* **Problem**:
Update the records from the line containing "The image size is (708, 627)." through the line containing "tap(1143, 790)", replacing "system tray" with "taskbar notification area" and leaving everything else unchanged.

━━ Dataset

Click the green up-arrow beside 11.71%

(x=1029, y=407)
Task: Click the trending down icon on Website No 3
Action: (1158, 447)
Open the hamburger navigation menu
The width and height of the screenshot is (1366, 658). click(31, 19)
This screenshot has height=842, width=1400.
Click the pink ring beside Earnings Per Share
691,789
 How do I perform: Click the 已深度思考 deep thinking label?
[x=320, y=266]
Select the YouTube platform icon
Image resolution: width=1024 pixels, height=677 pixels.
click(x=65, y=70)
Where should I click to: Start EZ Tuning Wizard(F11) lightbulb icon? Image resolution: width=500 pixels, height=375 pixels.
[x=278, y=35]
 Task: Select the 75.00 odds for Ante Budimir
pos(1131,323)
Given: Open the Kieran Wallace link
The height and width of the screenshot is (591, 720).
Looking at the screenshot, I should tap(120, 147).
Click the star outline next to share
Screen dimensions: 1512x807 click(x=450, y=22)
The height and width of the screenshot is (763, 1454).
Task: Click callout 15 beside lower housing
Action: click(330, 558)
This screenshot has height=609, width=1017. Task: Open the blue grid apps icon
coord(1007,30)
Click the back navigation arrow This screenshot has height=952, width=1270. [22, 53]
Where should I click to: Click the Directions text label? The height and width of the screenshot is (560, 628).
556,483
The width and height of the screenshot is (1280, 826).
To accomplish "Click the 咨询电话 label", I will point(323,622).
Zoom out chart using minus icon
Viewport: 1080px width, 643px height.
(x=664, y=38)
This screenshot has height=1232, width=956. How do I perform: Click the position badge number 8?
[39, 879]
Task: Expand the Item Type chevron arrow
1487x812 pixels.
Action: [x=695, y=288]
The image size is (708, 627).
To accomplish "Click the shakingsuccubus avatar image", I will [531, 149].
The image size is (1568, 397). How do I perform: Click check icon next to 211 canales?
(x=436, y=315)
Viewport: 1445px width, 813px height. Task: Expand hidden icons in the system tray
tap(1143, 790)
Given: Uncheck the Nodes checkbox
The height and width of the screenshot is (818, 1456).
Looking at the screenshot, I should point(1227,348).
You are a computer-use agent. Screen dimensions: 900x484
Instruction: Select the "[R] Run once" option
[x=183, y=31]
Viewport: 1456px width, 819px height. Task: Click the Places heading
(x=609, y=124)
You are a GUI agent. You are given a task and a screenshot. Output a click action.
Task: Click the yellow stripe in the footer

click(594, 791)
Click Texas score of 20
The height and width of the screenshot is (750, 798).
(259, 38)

━━━━

* **Reply**:
The image size is (708, 627).
To accomplish "Click the shakingsuccubus avatar image", I will [531, 149].
The image size is (1568, 397). How do I perform: Click check icon next to 211 canales?
(x=436, y=315)
Viewport: 1445px width, 813px height. Task: Expand hidden icons in the taskbar notification area
tap(1143, 790)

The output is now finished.